Under the null hypothesis in which there is no association between copy number and expression of miRNA across all cancer types, we assumed that the CRV followed a ${\chi }^2$ distribution with 14 (2 × cancer type numbers) degree of freedom, which follows from Fisher’s method [50,52]. As a result, we identified miRNAs affected by SCNAs across seven cancer types with p-values < 0.05.

4.5. miRNA Effects on mRNAs and Proteins

To investigate the influence of miRNAs on mRNA and protein expression, we used miRNA, mRNA, and protein expression datasets. We calculated PCCs between miRNA and mRNA expression levels and PCCs between miRNA and protein expression levels in all tumor samples.
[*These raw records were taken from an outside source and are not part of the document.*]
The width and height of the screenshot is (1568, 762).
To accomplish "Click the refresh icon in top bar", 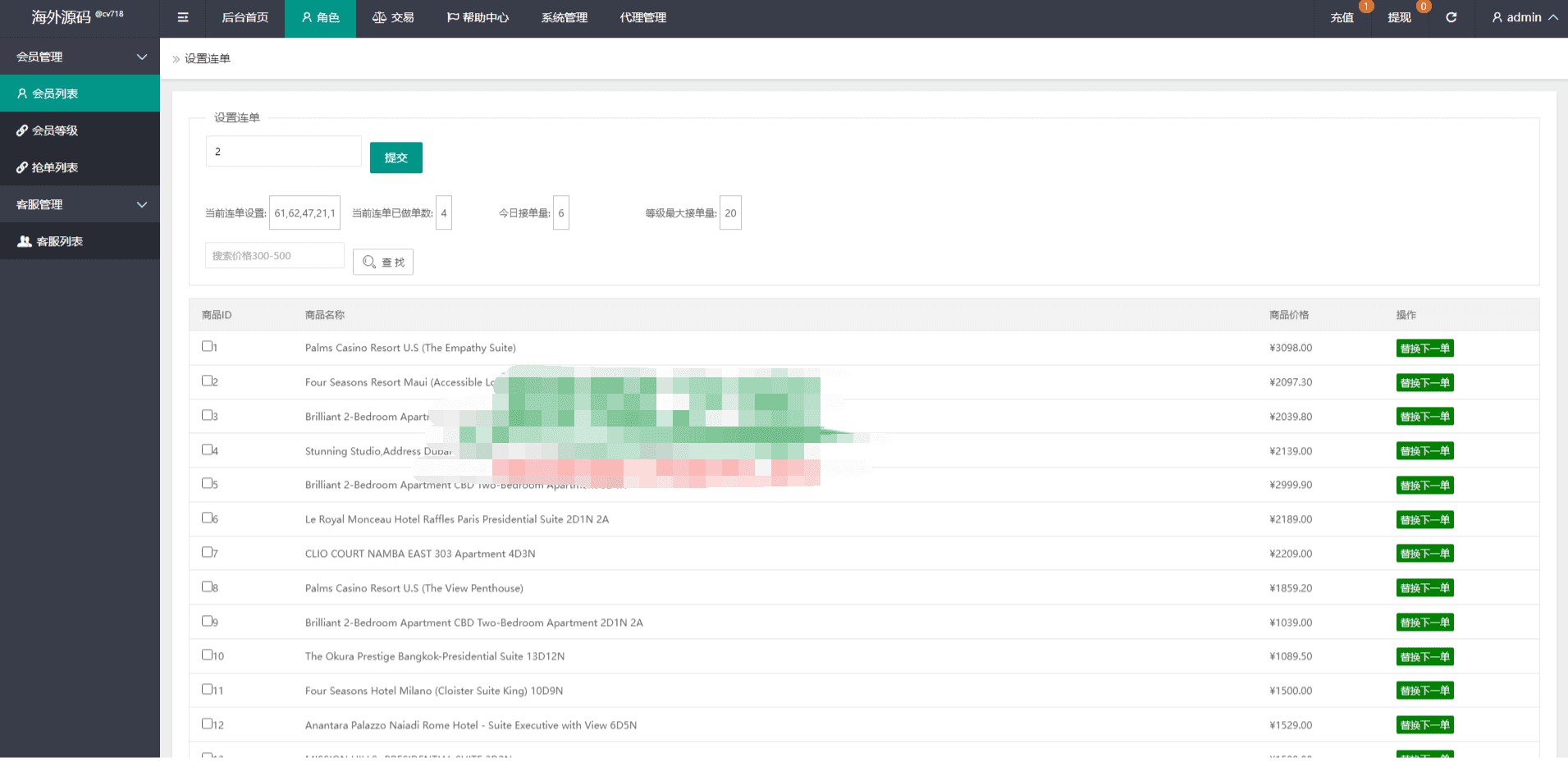I will coord(1451,17).
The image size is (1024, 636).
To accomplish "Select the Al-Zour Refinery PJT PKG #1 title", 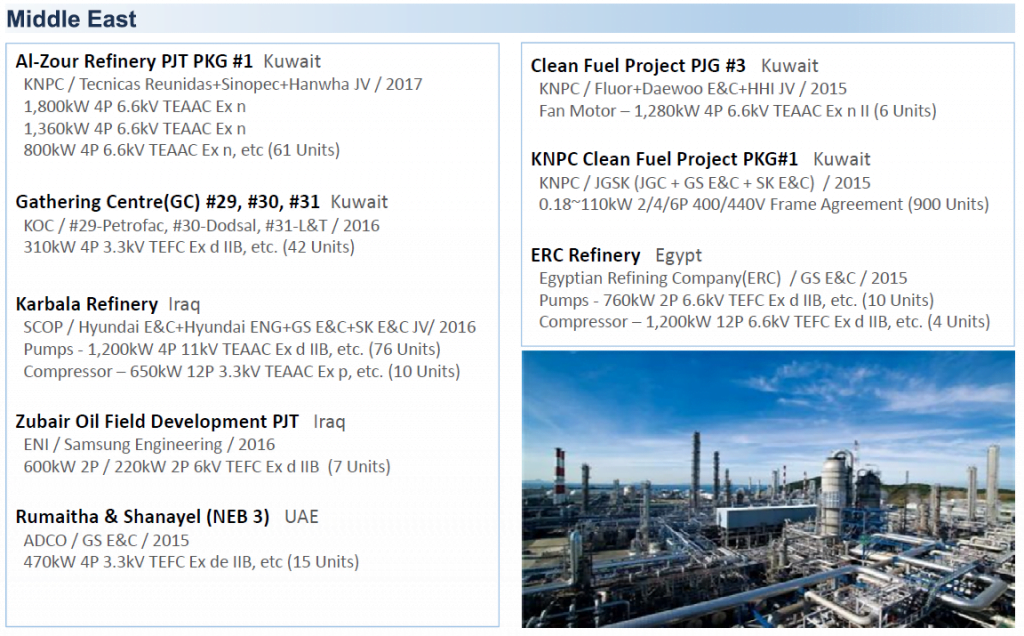I will coord(134,61).
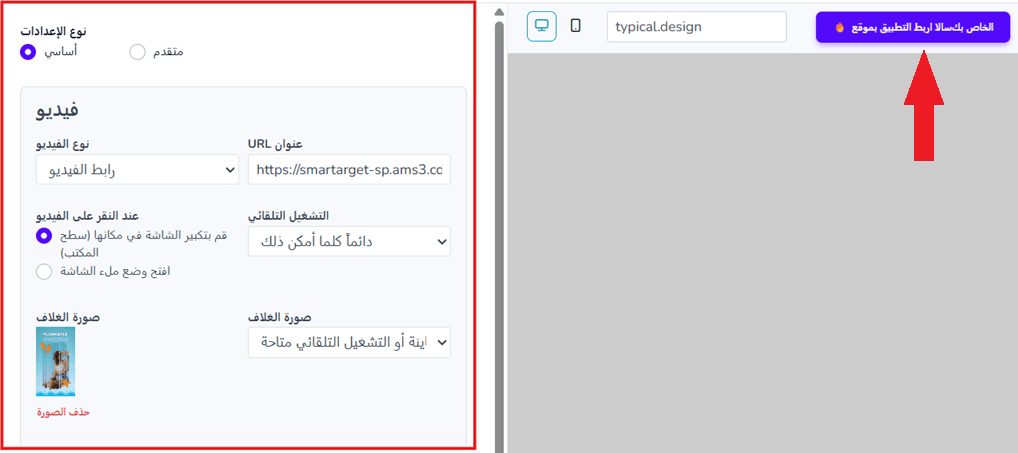
Task: Click the purple connect app to Salla button
Action: (x=913, y=28)
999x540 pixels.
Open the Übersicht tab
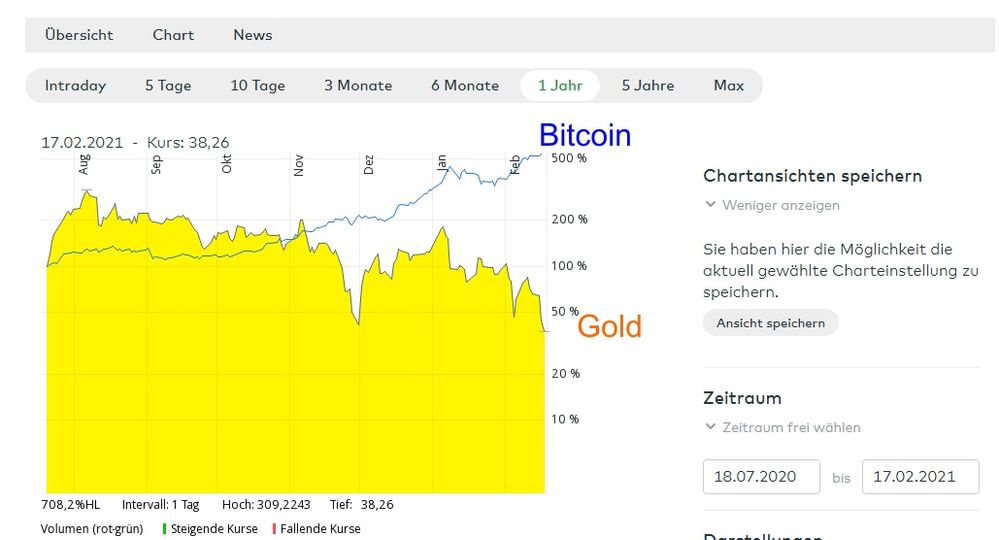(79, 35)
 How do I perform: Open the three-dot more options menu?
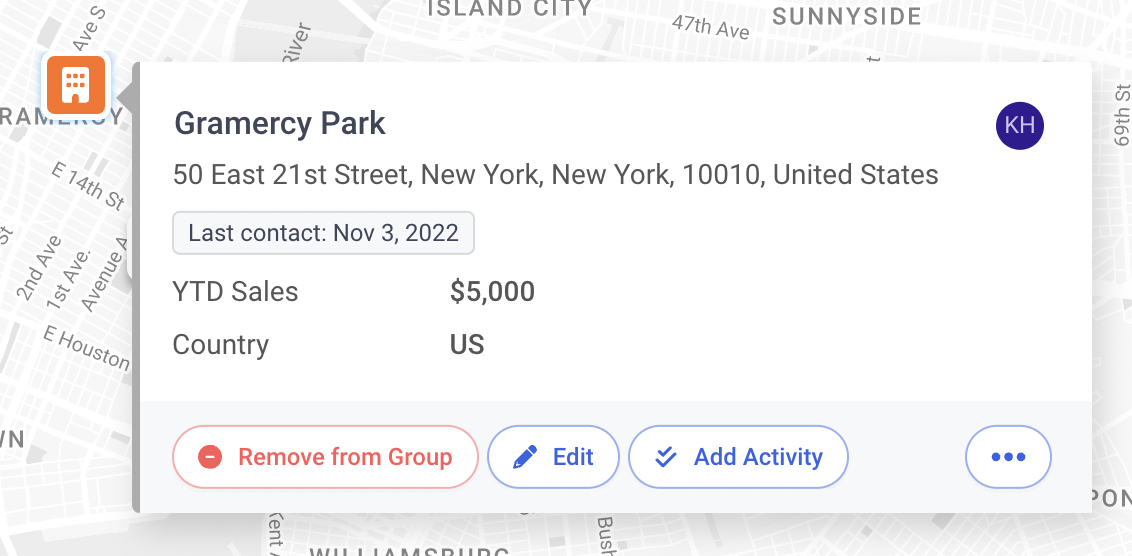click(x=1008, y=457)
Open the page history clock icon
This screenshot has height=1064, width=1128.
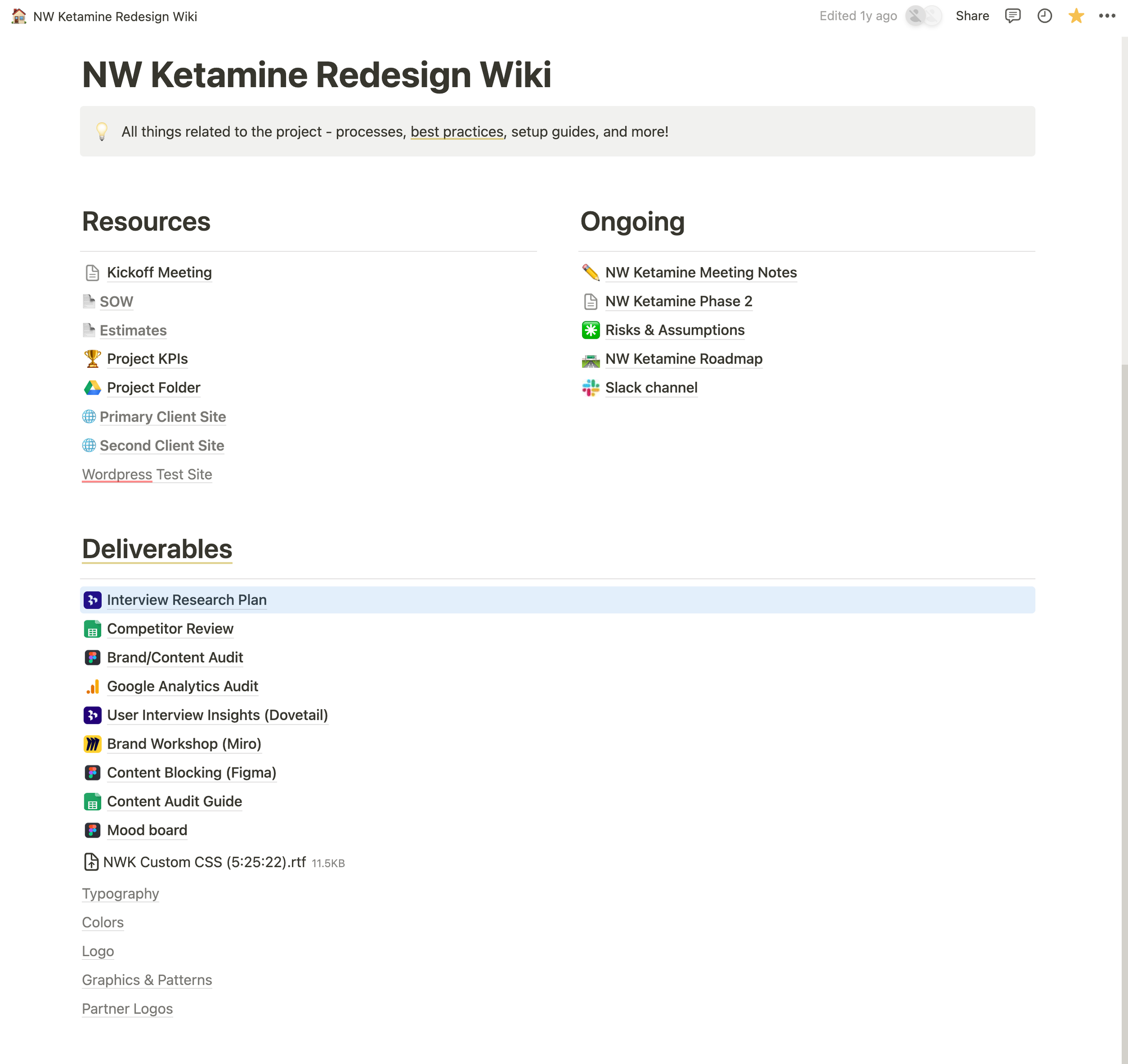point(1044,16)
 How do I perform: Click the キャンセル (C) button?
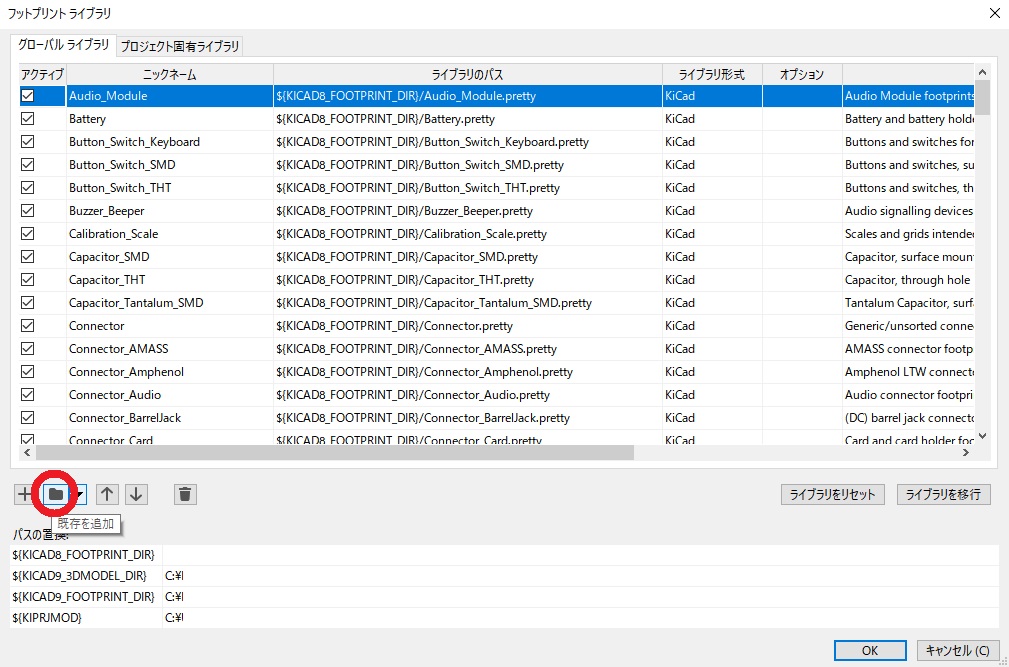[x=957, y=650]
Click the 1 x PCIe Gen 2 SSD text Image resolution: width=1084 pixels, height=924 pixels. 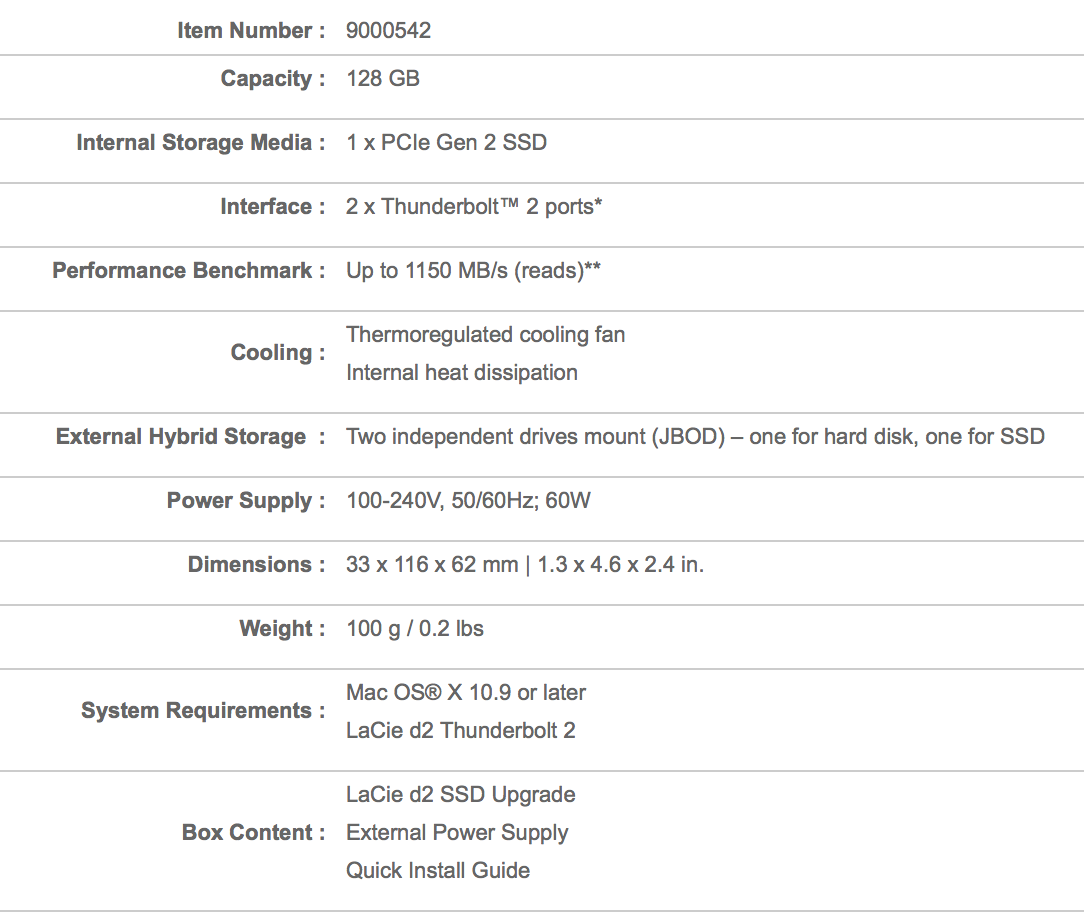pyautogui.click(x=447, y=142)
For each miRNA, PCCs between the miRNA and mRNA expression levels of 20,530 genes were calculated and the mean absolute value of PCCs was determined. Using the same method, we analyzed the relationships between miRNA-miRNA target genes and miRNA-proteins. Experimentally validated miRNA-target gene information was obtained from miRTarBase [53]. TCGA protein expression data were obtained from the GDC Data Portal (https://portal.gdc.cancer.gov/), which were generated by M.D. Anderson Reverse Phase Protein Array 61 Core. The numbers of proteins were 245, 281, 274, 273, 276, 276, and 245 in BLCA, BRCA, HNSC, KIRC, LUAD, LUSC, and UCEC, respectively.

4.6. Survival Analysis

In this study, we investigated the survival of patients according to copy number alterations. Clinical data for all samples were obtained from TCGA, and we examined the status of patients (‘dead’ or ‘alive’) and last follow-up. Cancer patients were divided into two groups based on their copy number levels in each miRNA region: amplification group (or deletion group) and unchanged group. The amplification and deletion groups contained samples with copy number values greater than the copy number amplification threshold and lower than the copy number deletion threshold, respectively. For samples in the unchanged group, copy number values were between the amplification and deletion thresholds. Next, using the log-rank test, we obtained p-values showing significant differences in time until death between the two groups of patients with cancer for each miRNA. To correct for multiple comparisons, the Benjamini-Hochberg procedure was used to calculate the false discovery rate as q-values.